On a more practical level, she hopes to learn what people are doing on the ground level in their communities to organize and bring about change.
“I’m coming into this pretty blind as an activist,” she said. “I have lots of conviction, but that doesn’t mean anything for actual organization and making movement happen.”
Lindsey Shook, a media strategist in Miami, is also leaving her daughter at home, mainly because she’s only 20 months old and because of Shook’s concerns about safety. She happened to be at the baggage terminal at the Fort Lauderdale Airport just a week before the recent deadly shooting.
“I do not like big groups of people,” Shook said, adding that she has never participated in a march. She was motivated to sign up to attend to connect with like-minded women and to show the world how women can and really do support each other.
“What we need to be focusing on is how women need to be lifting each other up and that inspires me, that feeling of, ‘OK, let me go meet some great women and show women throughout the world that we want to support each other and make a statement that we’re just as important as anyone else,’ ” she said.
Sahba Shere, a divorced, single mom of two and artist and entrepreneur in Palo Alto, California, is also attending her first march. Her college- and high school-age sons won’t be joining her but fully support her participation.
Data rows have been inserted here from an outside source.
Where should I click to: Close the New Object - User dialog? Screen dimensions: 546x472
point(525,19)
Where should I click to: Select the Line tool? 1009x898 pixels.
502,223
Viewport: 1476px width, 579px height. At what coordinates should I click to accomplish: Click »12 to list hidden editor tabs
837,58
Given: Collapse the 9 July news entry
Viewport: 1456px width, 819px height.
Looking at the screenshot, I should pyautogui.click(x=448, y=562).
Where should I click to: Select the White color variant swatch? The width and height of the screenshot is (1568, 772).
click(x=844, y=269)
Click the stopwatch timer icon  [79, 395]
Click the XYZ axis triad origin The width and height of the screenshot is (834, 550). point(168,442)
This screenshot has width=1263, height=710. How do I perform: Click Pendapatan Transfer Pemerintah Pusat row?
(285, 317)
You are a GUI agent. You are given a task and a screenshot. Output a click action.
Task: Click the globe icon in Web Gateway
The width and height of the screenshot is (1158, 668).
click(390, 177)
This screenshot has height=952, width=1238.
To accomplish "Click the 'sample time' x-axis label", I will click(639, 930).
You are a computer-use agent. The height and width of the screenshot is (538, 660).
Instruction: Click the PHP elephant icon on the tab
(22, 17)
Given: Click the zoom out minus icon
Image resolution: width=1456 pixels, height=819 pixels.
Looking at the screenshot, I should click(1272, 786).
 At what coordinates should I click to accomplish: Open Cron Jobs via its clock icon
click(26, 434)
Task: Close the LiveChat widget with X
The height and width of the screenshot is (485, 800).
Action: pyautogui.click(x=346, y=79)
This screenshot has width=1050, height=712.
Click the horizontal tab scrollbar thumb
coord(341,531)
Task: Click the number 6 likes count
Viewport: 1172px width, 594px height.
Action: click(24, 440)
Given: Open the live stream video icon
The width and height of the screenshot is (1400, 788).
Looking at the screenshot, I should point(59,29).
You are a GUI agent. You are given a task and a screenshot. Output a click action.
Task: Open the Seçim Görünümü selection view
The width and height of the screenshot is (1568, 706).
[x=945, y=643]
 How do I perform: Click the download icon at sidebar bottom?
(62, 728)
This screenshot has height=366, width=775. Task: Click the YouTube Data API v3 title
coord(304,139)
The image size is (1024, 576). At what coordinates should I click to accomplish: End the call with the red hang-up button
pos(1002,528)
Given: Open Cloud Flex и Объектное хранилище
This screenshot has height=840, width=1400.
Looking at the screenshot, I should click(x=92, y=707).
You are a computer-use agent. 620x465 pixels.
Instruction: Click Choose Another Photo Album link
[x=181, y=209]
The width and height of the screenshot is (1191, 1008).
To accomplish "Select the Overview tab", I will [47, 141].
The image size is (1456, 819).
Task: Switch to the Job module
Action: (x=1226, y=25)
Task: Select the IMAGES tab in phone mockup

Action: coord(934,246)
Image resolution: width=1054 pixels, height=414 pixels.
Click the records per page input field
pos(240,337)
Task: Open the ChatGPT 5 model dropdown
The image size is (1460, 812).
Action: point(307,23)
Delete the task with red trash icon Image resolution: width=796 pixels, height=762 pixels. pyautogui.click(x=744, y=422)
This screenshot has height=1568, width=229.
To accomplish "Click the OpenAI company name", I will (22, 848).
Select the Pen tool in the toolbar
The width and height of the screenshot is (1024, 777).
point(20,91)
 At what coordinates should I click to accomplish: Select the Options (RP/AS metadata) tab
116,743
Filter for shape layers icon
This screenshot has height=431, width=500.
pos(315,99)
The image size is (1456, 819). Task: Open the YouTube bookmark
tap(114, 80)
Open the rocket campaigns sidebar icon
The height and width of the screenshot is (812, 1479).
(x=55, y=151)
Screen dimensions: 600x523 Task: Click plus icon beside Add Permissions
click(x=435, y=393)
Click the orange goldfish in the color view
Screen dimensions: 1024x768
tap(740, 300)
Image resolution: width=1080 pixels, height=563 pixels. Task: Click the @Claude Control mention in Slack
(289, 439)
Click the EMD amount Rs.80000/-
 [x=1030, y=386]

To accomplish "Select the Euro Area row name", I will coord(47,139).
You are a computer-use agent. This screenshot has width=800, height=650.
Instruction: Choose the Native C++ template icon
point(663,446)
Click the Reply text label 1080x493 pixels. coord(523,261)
She was born and raised in Canada to parents who are Indian and has lived in the United States for a long time but was thrown by many issues that came up in the election.
“I’m a shade of brown, and I’m a woman,” Shere said. Concerns about tolerance, misogyny, reproductive rights, climate change and more galvanized her to feel that it was important to be in Washington.
“I think that all I can do right now is participate physically, emotionally, use whatever resource I have and be together with people who want progress,” she said. “I’m hoping that this march just keeps getting more and more attention … that maybe we will become bigger and stronger in our voice.”
Canning, of South Orange, said that what comes next is almost as important as what happens Saturday.
“I hope that we do take the deep dive into some of the other issues and we do look at them and we do say, ‘OK, so here are the five things that threaten women and women’s rights, all women, and so what are we going to do about them?’ ” she said. “We were quick to get on the bus. Now what?”
Plans are already in the works for follow-up meetings in cities across the country to keep up the level of activism and energy, said Beattie-Gray, the South Carolina organizer.
“That is something that I’m hearing over and over again in the meeting rooms, on the conference calls, on the state level,” she said. “People want to be engaged, and it’s up to us to continue that engagement, or we’ll lose them.”
Beattie-Gray said she now plans to work full-time on the cause, which began for her when she decided to reach out to a national march organizer. “For me, it was a real renaissance. I cannot be complacent anymore,” she said.
Busch-Vogel agrees and is contemplating getting back to activist work as opposed to continuing as a lawyer.
“I feel really like this is ‘Game on.’ This is no joke, and we are going to be loud, and we are going to be strong, and we’re going to fight for what we believe that we already had and now we’re afraid we may lose.”